Excerpted passage —
^^^^^^^^^^^^^^^^

The 1967 Caracas earthquake occurred in Caracas, Venezuela, and La Guaira, Vargas on July 29 at 8:00 p.m (UTC−04:00 at that time). Its epicenter took place in the litoral central (20 km from Caracas) and lasted 35 seconds. It heavily affected areas such as Altamira, Los Palos Grandes, and Litoral Central. After the earthquake, there were several aftershocks of lower intensity. The earthquake left a toll of 1,536 injured, 225–300 dead, and cost $50–140 million United States Dollars in property damage.

Damage

Damage was extensive in the Altamira and Los Palos Grandes sections of Caracas where four major apartment buildings, 10 to 12 stories high, collapsed.[5] Many additional structures were severely damaged and several had to be razed and reconstructed.

Huge sections of walls fell from buildings, flattening cars below and leaving large portions of structures exposed. Rescue workers used cranes and bulldozers to search through the rubble for survivors or victims of the earthquake. A week after the shock, in Caraballeda, rescue operations continued for persons believed trapped beneath the floors of Mansion Charaima, an apartment building across the street from the Macuto Sheraton (which was also damaged). Maracay, about 50 miles west of Caracas, reported five deaths and 100 injuries. Several additional towns reported structural damage.

^^^^^^^^^^^^^^^^

Dataset excerpt —

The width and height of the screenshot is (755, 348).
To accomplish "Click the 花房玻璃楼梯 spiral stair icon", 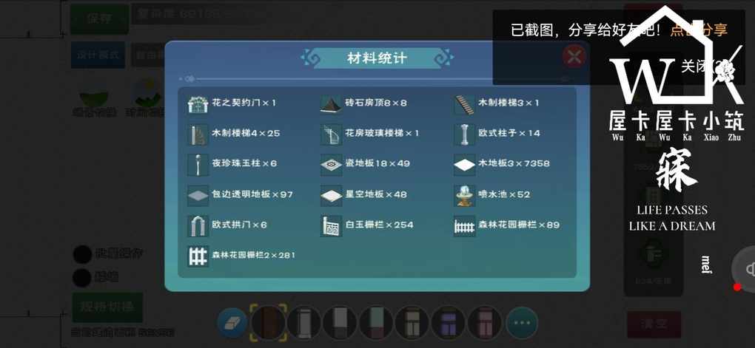I will tap(331, 134).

^^^^^^^^^^^^^^^^

Request 1 —
From the passage on the 1967 Caracas earthquake, reproduce the text starting at "Huge sections of" and ending at "reported structural damage.".
Request 2 —
Using the passage on the 1967 Caracas earthquake, decide whether each statement agrees with it. Answer yes or no for each, and quote the deciding words. (a) The earthquake lasted 35 seconds. (b) Maracay lies about 50 miles east of Caracas. (c) The Macuto Sheraton escaped damage.
Request 3 —
According to the passage on the 1967 Caracas earthquake, what was the name of the apartment building in Caraballeda where rescue operations were still going on a week after the shock?

Full solution 1 —
Huge sections of walls fell from buildings, flattening cars below and leaving large portions of structures exposed. Rescue workers used cranes and bulldozers to search through the rubble for survivors or victims of the earthquake. A week after the shock, in Caraballeda, rescue operations continued for persons believed trapped beneath the floors of Mansion Charaima, an apartment building across the street from the Macuto Sheraton (which was also damaged). Maracay, about 50 miles west of Caracas, reported five deaths and 100 injuries. Several additional towns reported structural damage.

Full solution 2 —
(a) Yes: "lasted 35 seconds."
(b) No: "Maracay, about 50 miles west of Caracas."
(c) No: "the Macuto Sheraton (which was also damaged)."

Full solution 3 —
Mansion Charaima.